[Data excerpts]
╭──
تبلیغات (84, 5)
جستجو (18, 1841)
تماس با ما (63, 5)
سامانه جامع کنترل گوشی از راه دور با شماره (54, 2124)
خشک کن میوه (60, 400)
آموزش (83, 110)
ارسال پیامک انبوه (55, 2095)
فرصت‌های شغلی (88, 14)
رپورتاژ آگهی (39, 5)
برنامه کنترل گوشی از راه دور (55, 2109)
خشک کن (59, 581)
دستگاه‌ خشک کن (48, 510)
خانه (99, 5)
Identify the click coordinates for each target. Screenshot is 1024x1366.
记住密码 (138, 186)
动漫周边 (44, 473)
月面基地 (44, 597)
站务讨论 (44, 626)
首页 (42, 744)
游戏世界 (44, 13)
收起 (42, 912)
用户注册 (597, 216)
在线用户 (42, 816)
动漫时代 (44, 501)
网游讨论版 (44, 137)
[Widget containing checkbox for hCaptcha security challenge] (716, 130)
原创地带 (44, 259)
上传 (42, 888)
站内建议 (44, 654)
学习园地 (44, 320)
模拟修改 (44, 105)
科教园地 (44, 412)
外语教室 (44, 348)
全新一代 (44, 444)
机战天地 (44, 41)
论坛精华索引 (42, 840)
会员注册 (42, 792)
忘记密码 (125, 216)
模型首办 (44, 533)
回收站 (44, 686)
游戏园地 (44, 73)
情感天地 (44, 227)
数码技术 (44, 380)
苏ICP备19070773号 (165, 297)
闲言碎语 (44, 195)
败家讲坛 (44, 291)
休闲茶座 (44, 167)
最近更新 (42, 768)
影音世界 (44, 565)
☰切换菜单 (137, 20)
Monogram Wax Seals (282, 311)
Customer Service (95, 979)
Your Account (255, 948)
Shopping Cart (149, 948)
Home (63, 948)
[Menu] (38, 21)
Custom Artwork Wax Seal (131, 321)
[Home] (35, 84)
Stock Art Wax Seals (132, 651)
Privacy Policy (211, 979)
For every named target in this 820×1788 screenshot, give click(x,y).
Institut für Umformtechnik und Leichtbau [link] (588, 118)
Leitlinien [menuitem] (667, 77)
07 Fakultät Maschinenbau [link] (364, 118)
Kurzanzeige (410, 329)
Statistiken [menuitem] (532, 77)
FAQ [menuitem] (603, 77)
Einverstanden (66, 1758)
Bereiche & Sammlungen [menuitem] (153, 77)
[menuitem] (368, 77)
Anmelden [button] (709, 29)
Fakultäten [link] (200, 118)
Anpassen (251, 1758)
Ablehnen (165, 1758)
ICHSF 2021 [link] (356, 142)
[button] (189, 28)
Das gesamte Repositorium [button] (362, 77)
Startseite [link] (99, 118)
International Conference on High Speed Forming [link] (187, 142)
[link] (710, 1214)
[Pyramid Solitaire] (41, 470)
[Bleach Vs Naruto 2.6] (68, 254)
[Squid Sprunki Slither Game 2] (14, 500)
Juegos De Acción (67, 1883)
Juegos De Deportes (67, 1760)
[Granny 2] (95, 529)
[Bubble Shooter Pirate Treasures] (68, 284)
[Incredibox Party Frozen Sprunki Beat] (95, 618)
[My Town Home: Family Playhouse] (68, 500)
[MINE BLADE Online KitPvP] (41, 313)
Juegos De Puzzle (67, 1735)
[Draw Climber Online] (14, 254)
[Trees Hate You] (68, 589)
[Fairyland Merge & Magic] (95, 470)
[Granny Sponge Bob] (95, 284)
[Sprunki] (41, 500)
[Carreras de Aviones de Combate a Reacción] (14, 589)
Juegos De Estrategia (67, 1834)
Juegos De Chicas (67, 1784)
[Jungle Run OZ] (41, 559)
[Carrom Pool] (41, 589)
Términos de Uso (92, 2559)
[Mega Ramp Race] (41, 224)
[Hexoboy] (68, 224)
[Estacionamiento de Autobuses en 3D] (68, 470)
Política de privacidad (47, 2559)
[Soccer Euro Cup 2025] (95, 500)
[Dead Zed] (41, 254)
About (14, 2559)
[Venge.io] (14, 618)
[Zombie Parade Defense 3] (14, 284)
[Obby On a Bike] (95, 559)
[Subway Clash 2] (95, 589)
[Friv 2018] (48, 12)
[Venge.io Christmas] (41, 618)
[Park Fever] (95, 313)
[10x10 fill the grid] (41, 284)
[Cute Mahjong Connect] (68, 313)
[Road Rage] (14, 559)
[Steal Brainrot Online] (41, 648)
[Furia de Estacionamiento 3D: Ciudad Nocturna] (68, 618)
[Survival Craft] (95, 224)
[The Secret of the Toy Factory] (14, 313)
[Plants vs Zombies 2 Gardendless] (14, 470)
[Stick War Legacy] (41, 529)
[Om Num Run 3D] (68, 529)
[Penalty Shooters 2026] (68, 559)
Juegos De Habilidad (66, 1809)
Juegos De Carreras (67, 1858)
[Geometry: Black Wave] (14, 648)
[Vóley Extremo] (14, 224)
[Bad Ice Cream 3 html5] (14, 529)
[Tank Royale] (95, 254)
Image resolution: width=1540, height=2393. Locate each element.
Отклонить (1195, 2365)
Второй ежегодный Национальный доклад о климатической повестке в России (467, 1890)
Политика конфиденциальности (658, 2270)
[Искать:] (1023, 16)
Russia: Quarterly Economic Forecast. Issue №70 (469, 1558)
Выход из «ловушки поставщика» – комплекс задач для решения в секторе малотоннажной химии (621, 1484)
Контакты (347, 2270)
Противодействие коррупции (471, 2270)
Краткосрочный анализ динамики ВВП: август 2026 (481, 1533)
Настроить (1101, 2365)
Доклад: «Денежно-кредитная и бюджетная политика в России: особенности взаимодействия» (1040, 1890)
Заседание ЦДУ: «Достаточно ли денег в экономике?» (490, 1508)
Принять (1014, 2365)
╰──
• Problem: Exactly as written, repeat each line from the beginning of the data above to the line containing "[menuitem] (368, 77)", inclusive.

• Solution to the problem:
تبلیغات (84, 5)
جستجو (18, 1841)
تماس با ما (63, 5)
سامانه جامع کنترل گوشی از راه دور با شماره (54, 2124)
خشک کن میوه (60, 400)
آموزش (83, 110)
ارسال پیامک انبوه (55, 2095)
فرصت‌های شغلی (88, 14)
رپورتاژ آگهی (39, 5)
برنامه کنترل گوشی از راه دور (55, 2109)
خشک کن (59, 581)
دستگاه‌ خشک کن (48, 510)
خانه (99, 5)
Identify the click coordinates for each target. Screenshot is 1024x1366.
记住密码 (138, 186)
动漫周边 (44, 473)
月面基地 (44, 597)
站务讨论 (44, 626)
首页 (42, 744)
游戏世界 (44, 13)
收起 (42, 912)
用户注册 (597, 216)
在线用户 (42, 816)
动漫时代 (44, 501)
网游讨论版 (44, 137)
[Widget containing checkbox for hCaptcha security challenge] (716, 130)
原创地带 (44, 259)
上传 (42, 888)
站内建议 (44, 654)
学习园地 (44, 320)
模拟修改 (44, 105)
科教园地 (44, 412)
外语教室 (44, 348)
全新一代 (44, 444)
机战天地 (44, 41)
论坛精华索引 (42, 840)
会员注册 (42, 792)
忘记密码 (125, 216)
模型首办 (44, 533)
回收站 (44, 686)
游戏园地 (44, 73)
情感天地 (44, 227)
数码技术 (44, 380)
苏ICP备19070773号 (165, 297)
闲言碎语 (44, 195)
败家讲坛 (44, 291)
休闲茶座 (44, 167)
最近更新 (42, 768)
影音世界 (44, 565)
☰切换菜单 (137, 20)
Monogram Wax Seals (282, 311)
Customer Service (95, 979)
Your Account (255, 948)
Shopping Cart (149, 948)
Home (63, 948)
[Menu] (38, 21)
Custom Artwork Wax Seal (131, 321)
[Home] (35, 84)
Stock Art Wax Seals (132, 651)
Privacy Policy (211, 979)
For every named target in this 820×1788 screenshot, give click(x,y).
Institut für Umformtechnik und Leichtbau [link] (588, 118)
Leitlinien [menuitem] (667, 77)
07 Fakultät Maschinenbau [link] (364, 118)
Kurzanzeige (410, 329)
Statistiken [menuitem] (532, 77)
FAQ [menuitem] (603, 77)
Einverstanden (66, 1758)
Bereiche & Sammlungen [menuitem] (153, 77)
[menuitem] (368, 77)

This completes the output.